『―――喧嘩〜数年後〜―――』



「あたしね、おおきくなったらちちうえとけっこんするっ!」
頼忠の膝の上に座り、大きな瞳をキラキラと輝かせて宣言する娘。母親似でクルクル変わる表情豊かな女の子だが、可愛い原因はそれだけではない。
「おっ!可愛い事言ってくれる。」ぎゅっと抱き締める。「楽しみにしているな♪」
「うん♪」
「あら?頼忠さんったら、心変わりをするの?」頼忠の妻が、胸に手を当ててわざとらしい怒った顔で睨む。「私は許しませんわよ?」
「それは困りましたね。」今度はこちらも、わざとらしくおろおろとした表情を作る。
「いやぁ!ちちうえさまぁ〜〜〜、もみじとけっこんするのぉ!」

どこの家庭でもよく見かける、仲の良い夫婦と幼い娘の他愛も無い会話。
なのに。

「父上も母上も、幼い紅葉をからかってはいけません。」水を差すような事を言う人物あり。「何をやっているのですか。」
頼忠と花梨は、顔を見合わせて笑う。
「だって。ねぇ?」
「そうですね。」
それなのに。
「父上は母上と夫婦だよ。紅葉とは結婚出来ません。」
兄が真面目な顔をして小さな妹に説明してしまう。
「忠直・・・・・・。」花梨は苦笑する。
「ヤダぁ!ちちうえがいいのぉ〜〜〜!」
半べそになって反論する妹に。
「父と娘は結婚出来ないの。そう言うものなんだよ。」妹の側に寄ると頭を優しく撫でる。「僕だって母上とは結婚出来ないのだから。」
「なんでぇ?」
「何ででも。」
「でうしてぇ?」
「どうしてでも。」
「ふぇ〜ん!にいさまのいじわるぅ〜〜〜!」
ぽろぽろと大粒の涙が溢れ出した妹に、忠直は自分の着ている衣の袖で涙を拭く。「だからね、忠直と結婚しよう?」
「はっ?」
「えっ?」
両親の驚きを全く気にする事も無く。
「兄さまの事は嫌い?」
「うぅ〜ん。」首を振る。「すき・・・・・・。」
「良かった。僕も紅葉の事、大好きなんだ。」にっこり微笑む。「おいで?」父親から自分の膝に移動させると抱き締める。

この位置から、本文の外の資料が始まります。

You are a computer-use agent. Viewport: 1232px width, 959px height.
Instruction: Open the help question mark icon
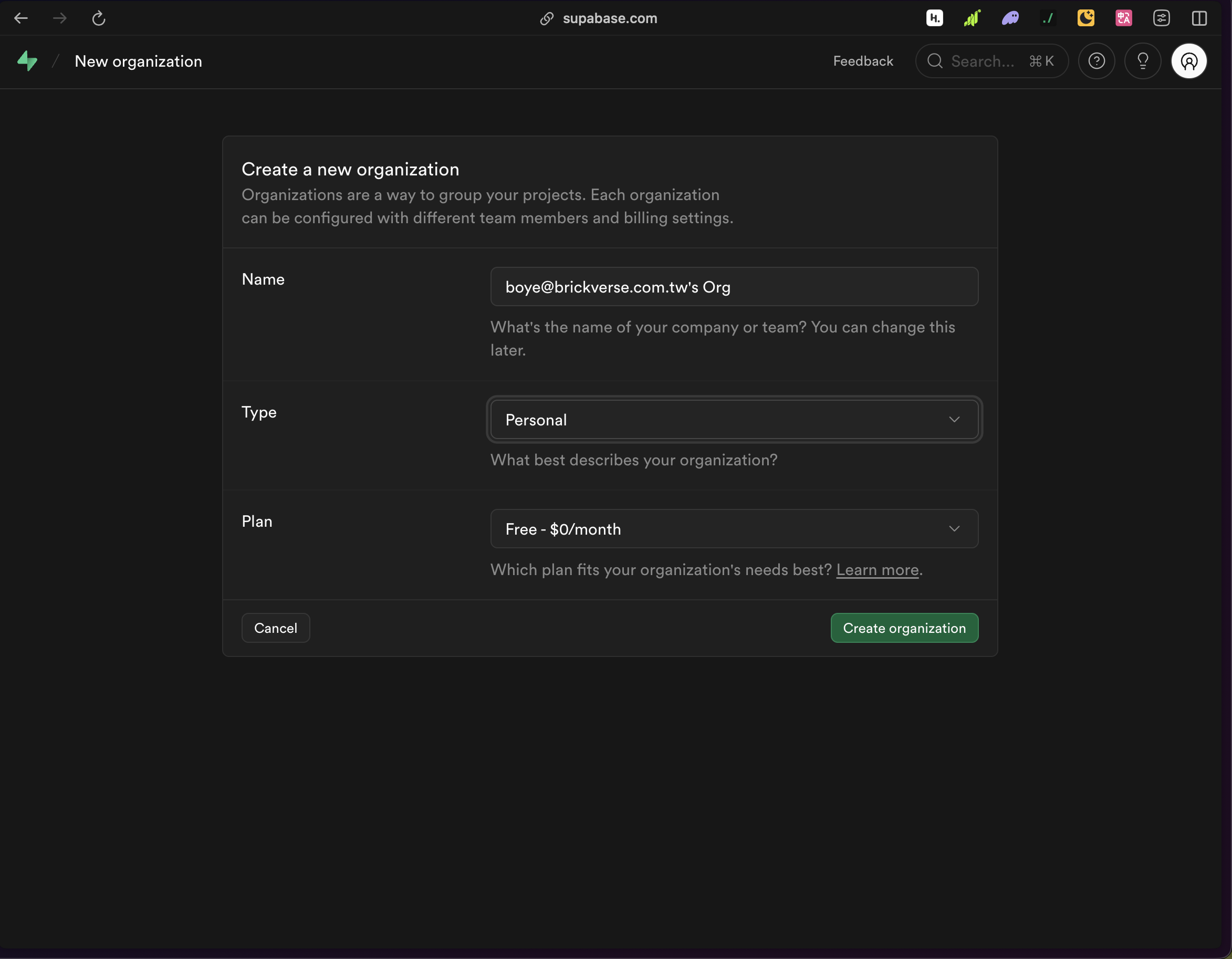[x=1096, y=61]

「忠直は兄妹で結婚出来ると、本気で信じているのか?」
頼忠は妻ににじり寄って尋ねるが、花梨には答えられない。
「兄妹で仲が良いのは良い事だけど・・・子育て、何か間違ったかしら?」
「いえ・・・賢くて真面目、素直な優しい、良い子に育っていると思いますが・・・・・・。」
「・・・・・・・・・。」
「・・・・・・・・・。」
顔を見合わせていると。

「僕は紅葉の事、大切にするよ。父上のように、妻を困らせるような事はしないからね?」

「えっ!?」一人絶句する者あり。「あの・・・私は貴女を困らせておりますか?」恐る恐る妻の顔を覗けば。
「えっとぉ・・・有るような無いような・・・・・・・・・。」馬鹿正直な花梨、もごもごと答える。
「・・・・・・・・・・・・。」

「ははうえのようにたいせつにしてもらえるなら、かんがえてもいいよ。」
「本当?」
「うん。でも、ちちうえのようにわがままはいわないでね?」
「うん、我が儘なんて言わない。約束するよ。」
「じゃあ、なってあげる!」
「りっぱな一人前の男になって紅葉を迎えられるように、兄さま頑張るからね。もう少し待っていてね?」
「うん!」


「・・・・・・・・・。」
「・・・・・・・・・。」
兄と妹の二人が仲良く人形遊びを始めたのを見守る親二人、共に悩みは深いが、頼忠と花梨の悩みは違うのであった――――――。






注意・・・『―――喧嘩―――』の続編。
     妹の名前は「紅葉」・・・センスありませんな。

そんな事より、続きなんて書くなよ・・・・・・。